Siga la cadena de suministro y verá no solo productos básicos, sino historias humanas. Las consecuencias son de gran alcance. Puntos clave: - Los precios récord del oro en todo el sur de Asia están obligando a las familias a optar por joyas de imitación o chapadas en oro para las bodas. - La importancia cultural del oro como símbolo de dignidad y seguridad financiera para las novias está siendo desafiada por las realidades económicas. - India, un importante consumidor de oro, experimentó una disminución del 24% en la demanda de joyas en 2025, según el Consejo Mundial del Oro. - El cambio impacta a los joyeros tradicionales y significa una reevaluación más amplia de la riqueza y el estatus en la región.
Nisar Ahmad Bhat, quien opera una joyería en Srinagar, observa un cambio de mentalidad con respecto a la compra de joyas.
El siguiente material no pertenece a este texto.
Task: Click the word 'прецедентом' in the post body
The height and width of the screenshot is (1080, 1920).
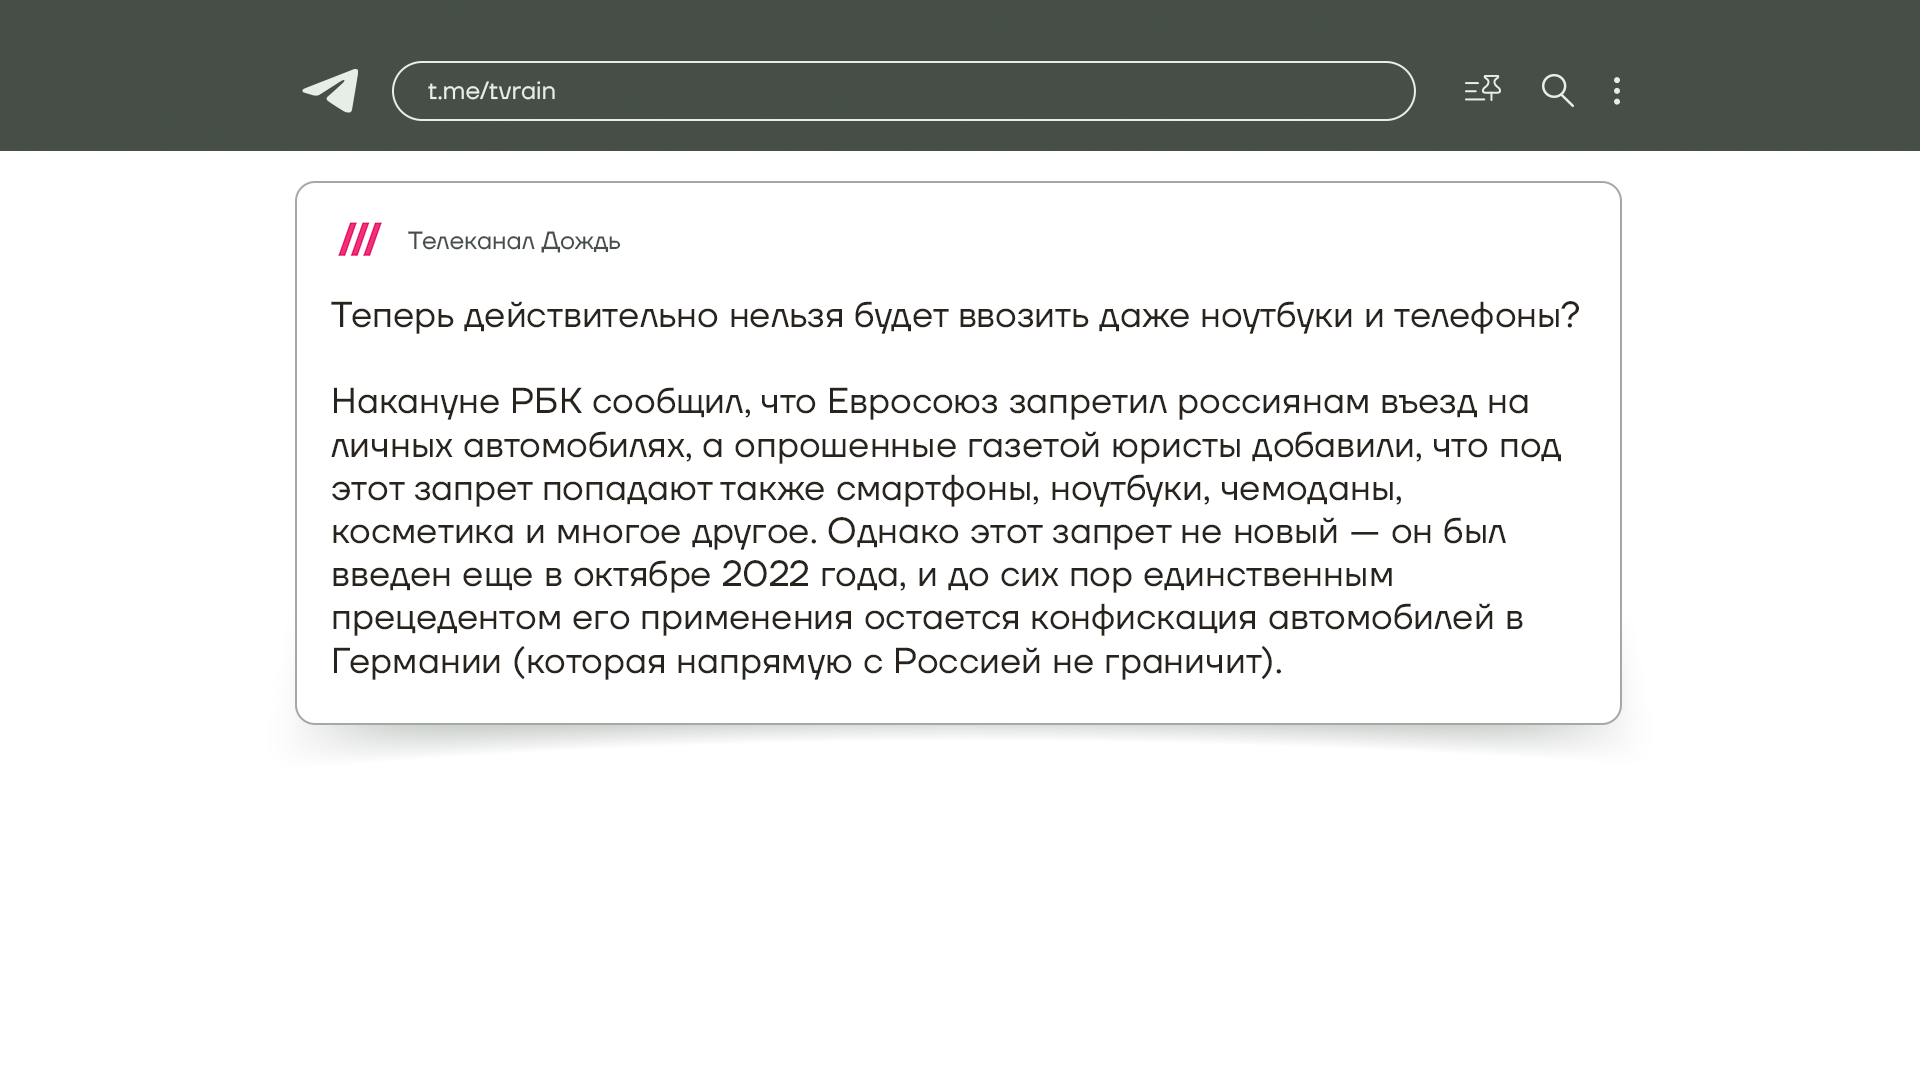Action: click(446, 619)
Él cree que las actitudes están empezando a cambiar. Más familias ahora consideran el oro principalmente con fines de inversión, mientras que el interés en sustitutos simbólicos y asequibles como el oro de un gramo crece. "La gente quiere la felicidad de usar oro, pero dentro de un rango asequible", dijo Bhat a Al Jazeera. "El oro siempre seguirá siendo oro.
Pero la gente puede empezar a verlo más como una inversión, no como algo que puedan permitirse casualmente". Esta tendencia sugiere una reorientación permanente más que un ajuste temporal. Los impulsores tradicionales de la demanda de oro en el sur de Asia están evolucionando. Si los precios del oro mantienen su trayectoria actual, o incluso continúan su ascenso, el mercado de la joyería de imitación probablemente se expandirá aún más, consolidando su lugar en las prácticas culturales.
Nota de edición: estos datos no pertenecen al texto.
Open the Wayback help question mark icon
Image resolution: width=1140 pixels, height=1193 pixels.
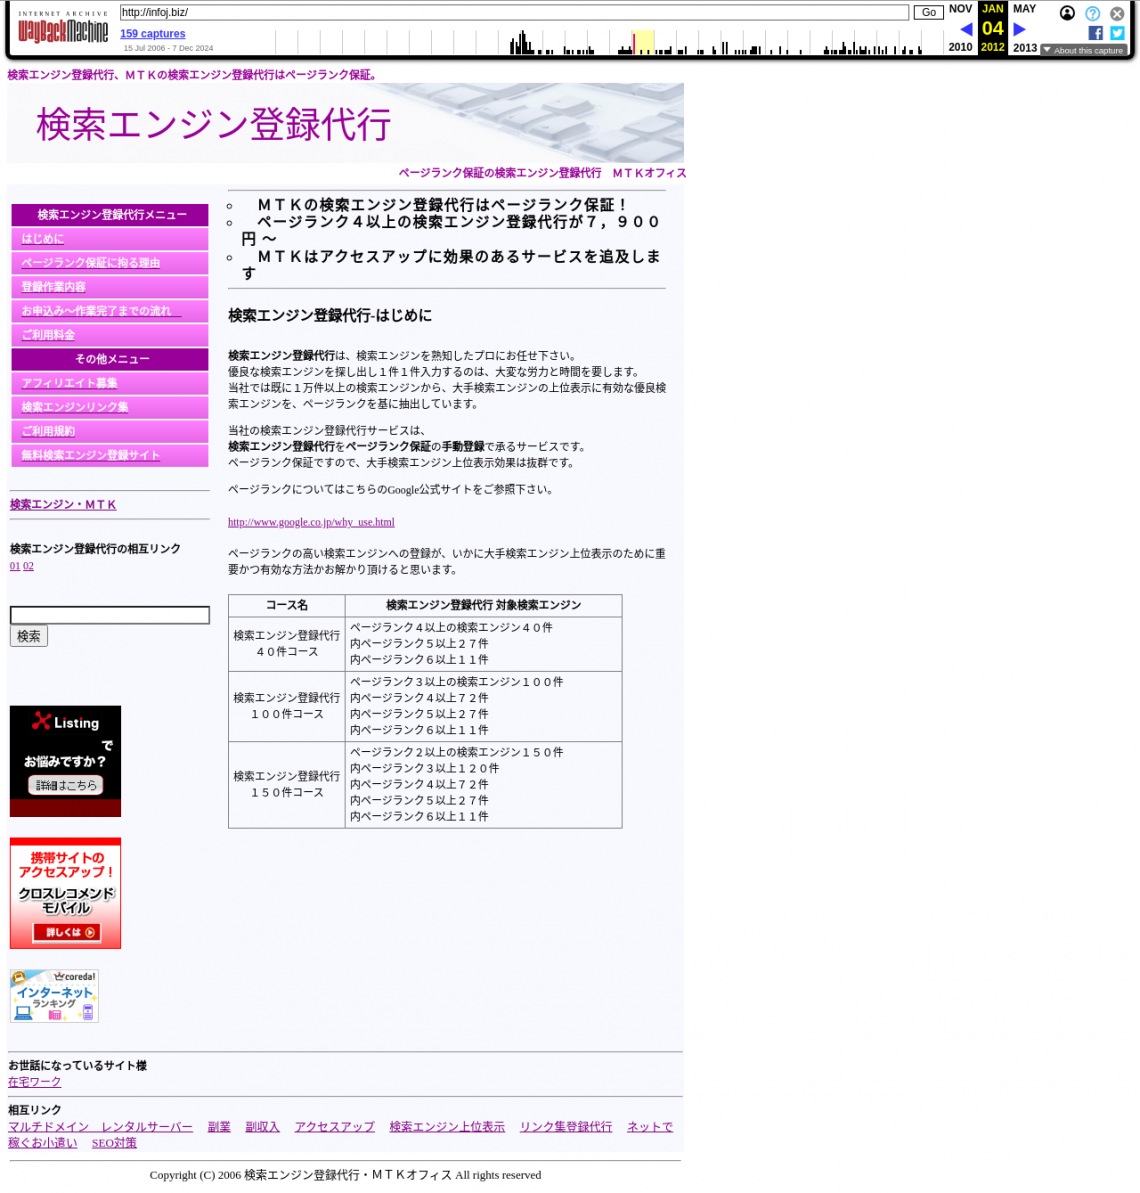point(1092,13)
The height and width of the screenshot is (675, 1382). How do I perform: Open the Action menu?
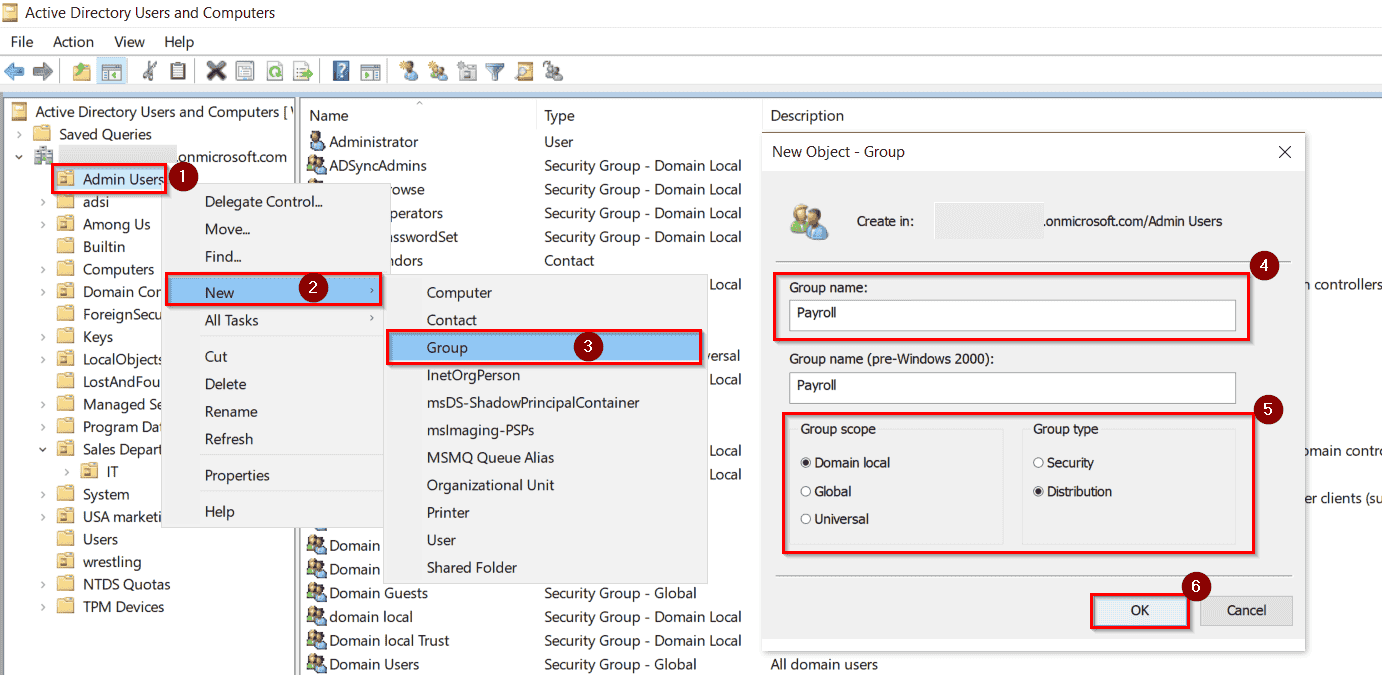point(73,41)
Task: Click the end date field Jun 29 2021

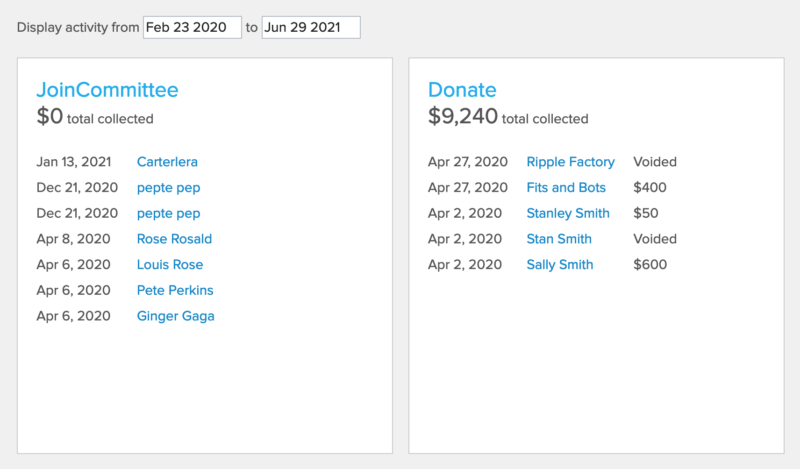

Los observadores estarán atentos para ver si esto representa una transformación cultural duradera, donde la asequibilidad redefine permanentemente la expresión de la tradición. Los próximos años revelarán si el "oro de un gramo" se convierte en el nuevo estándar, o si las condiciones económicas permiten un retorno al oro puro. Esto tendrá profundos efectos sociales.
Puntos clave
— - Los precios récord del oro en todo el sur de Asia están obligando a las familias a optar por joyas de imitación o chapadas en oro para las bodas.
— - La importancia cultural del oro como símbolo de dignidad y seguridad financiera para las novias está siendo desafiada por las realidades económicas.
— - India, un importante consumidor de oro, experimentó una disminución del 24% en la demanda de joyas en 2025, según el Consejo Mundial del Oro.
— - El cambio impacta a los joyeros tradicionales y significa una reevaluación más amplia de la riqueza y el estatus en la región.